Matka i 7-letnie dziecko wpadli do stawu. Pilna akcja ratunkowa
Chwile grozy w niewielkiej miejscowości w Wielkopolsce. We wtorkowy wieczór służby ratunkowe zostały postawione w stan najwyższej gotowości po dramatycznym zgłoszeniu dotyczącym kobiety i dziecka. Akcja ratunkowa rozegrała się na terenie prywatnej posesji i wymagała zaangażowania specjalistycznych sił.
- Dramatyczne zgłoszenie z Radzewa. Na miejscu ruszyła duża akcja służb
- Kobieta na powierzchni wody, dziecko pod lodem. Decydujące minuty
- Trafili do szpitala. Strażacy wskazują prawdopodobną przyczynę
Dramatyczne zgłoszenie z Radzewa. Na miejscu ruszyła duża akcja służb
Do zdarzenia doszło we wtorek 30 grudnia w Radzewie w województwie wielkopolskim. Około godziny 18:30 służby ratunkowe otrzymały informację, że kobieta razem z dzieckiem wpadli do stawu. Zgłoszenie dotyczyło posesji przy ul. Kaszubskiej, gdzie znajduje się zbiornik wodny.
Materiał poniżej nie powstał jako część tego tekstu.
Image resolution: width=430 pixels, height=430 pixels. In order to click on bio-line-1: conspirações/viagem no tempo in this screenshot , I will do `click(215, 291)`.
Na miejsce natychmiast skierowano liczne zastępy straży pożarnej oraz zespoły ratownictwa medycznego, ponieważ istniało realne zagrożenie życia.
Po dotarciu ratowników szybko ustalono, że na terenie prywatnej działki znajduje się staw, na którego powierzchni był przerębel. Warunki były wyjątkowo niebezpieczne, a liczyła się każda minuta. Akcja wymagała precyzyjnej koordynacji i użycia specjalistycznego sprzętu.

Kobieta na powierzchni wody, dziecko pod lodem. Decydujące minuty
Jak ustalili strażacy, na powierzchni stawu widoczna była 48-letnia kobieta. Ratownicy natychmiast przystąpili do działań i wyciągnęli ją z lodowatej wody. Sytuacja była jednak znacznie poważniejsza, ponieważ 7-letnie dziecko znajdowało się pod wodą.
– Po przybyciu na miejsce zdarzenia przy ul. Kaszubskiej okazało się, że na terenie prywatnej posesji znajduje się staw z przeręblem. Na jego powierzchni widoczna była kobieta. Strażacy jednostek ochrony przeciwpożarowej natychmiast wyłowili 48-latkę z wody. Chwilę później nurek z specjalistycznej grupy wodno-nurkowej podjął z dna zbiornika 7-letnie dziecko – poinformował "Fakt" mł. asp. Martin Halasz, rzecznik prasowy wielkopolskiej straży pożarnej.
Do akcji wykorzystano również jednostki pływające. Łącznie na miejscu pracowało 11 zastępów straży pożarnej oraz 5 jednostek pływających, co pokazuje skalę i powagę sytuacji.
Trafili do szpitala. Strażacy wskazują prawdopodobną przyczynę
Po wydobyciu z wody matka i syn zostali przekazani zespołowi ratownictwa medycznego. Ratownicy prowadzili resuscytację krążeniowo-oddechową, a następnie oboje zostali przetransportowani do szpitala w Poznaniu.
Pomocy medycznej wymagał także 58-letni ojciec dziecka i mąż kobiety. Mężczyzna trafił do szpitala z powodu silnej reakcji stresowej związanej z całym zdarzeniem. To właśnie on jako pierwszy powiadomił służby.
Według wstępnych ustaleń strażaków, najbardziej prawdopodobnym scenariuszem jest wejście kobiety i dziecka na zamarzniętą taflę stawu. Kilka metrów od brzegu lód nie wytrzymał ich ciężaru i załamał się, co doprowadziło do wpadnięcia do wody.